I have been doing some activities around moving a mood. Its based on catching a thought when it happens, holding it or seperating it to a visualised space for a minute and asking, what is this about? where has it come from and what is the opposit of it. Its a daily practice and a game changer when some one really wants to be the commander of their life.

Old learnt behaviours and thought patterns keep us stuck; where as, new futuristic positive thoughts equate to movement.

Examples are, I can't to I can, Im sick to Im recovering, I not good enough, I am enough.

Visualise what you would prefer to see, the (I can) becomes a visualisation of actually doing what you thought you couldnt.

In good health,

I hope you and your partner experience harmony daily

Re: Help! Everything positive I say to help my partner is turned into a negative!

hello lollipop

love your name

you have had some really helpful responses which is what this site is all about.
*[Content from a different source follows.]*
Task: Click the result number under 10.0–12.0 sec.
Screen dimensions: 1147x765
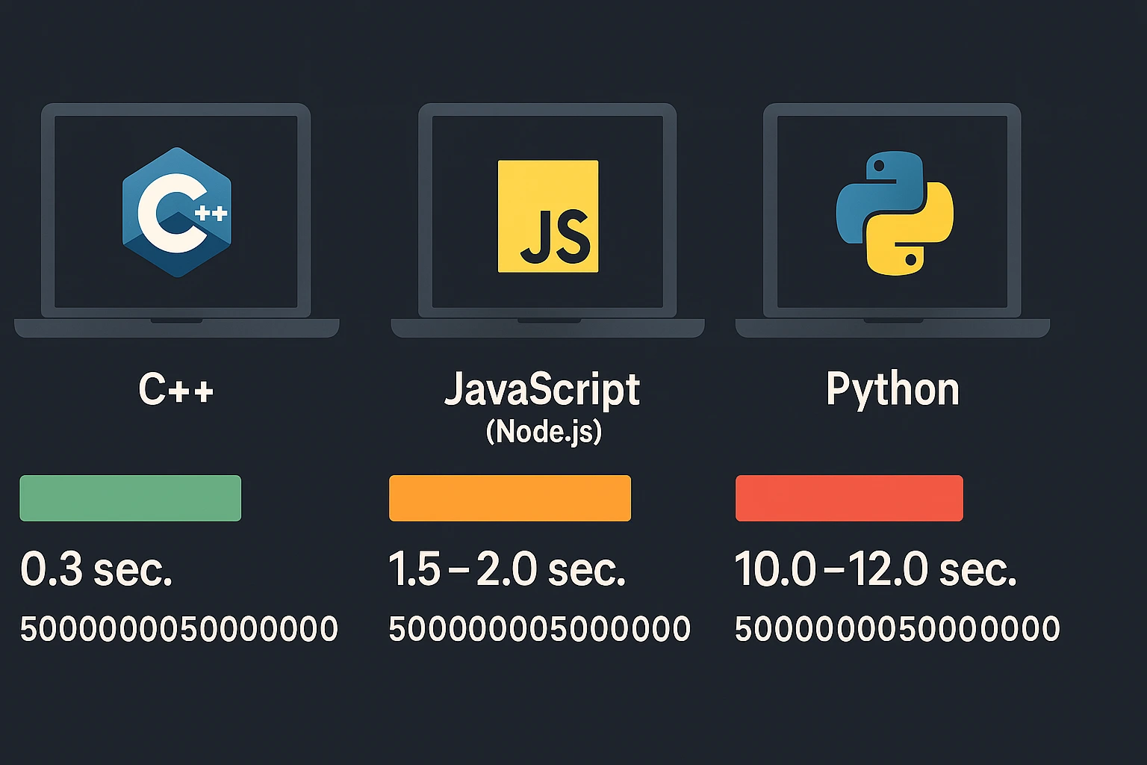Action: coord(897,629)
Responding.

The struggles that you are both feeling at opposite ends of the pole or even on two totally different poles are still very real.

I have been diagnosed with a major depressive disorder for some time now.

I started with depression from a young age. i had a holiday from the illness for a while and then external circumstances one after the other became too many and too difficult. i reached a point in my life where i could no longer suppress and the ugliness took over.

My sister and my mother, dont get mental illness, because it hurts them to know when i am unwell, they have found out in the past when ive been in hospital.

my husband also doesnt get it. he kept asking why wasnt i so happy like he was, we had everything. i could not answer that and i felt worse. i tried to explain there is no one answer there are just many emotions, stuck hard, hiding and words cannot express that.

i have told my husband, sister, mum that i dont want them to try and advise me how to deal with my condition even though they want to help. i have told them that I know they want to help me and i know how much they love me. I have told my husband, what he can do is just listen when i let him know through tears that is all that i can cope with at that time. to hold me hug me not say anything just hang on to me so that i dont slip further away.

so im opening up my heart here to try to help you to better understand a horrid condition that is different for every sufferer but a common factor is that we dont want to be told what to do, how to feel, to be positive, to cheer up. when we are in a bad moment.

yes we want to be happy, laugh have fun, be there for the people in our lives as well when we are able to. sometimes we just cant move.

do take time out for yourself. be kind and gentle with yourself. tell yourself that he loves you and that you are helping him just by being there.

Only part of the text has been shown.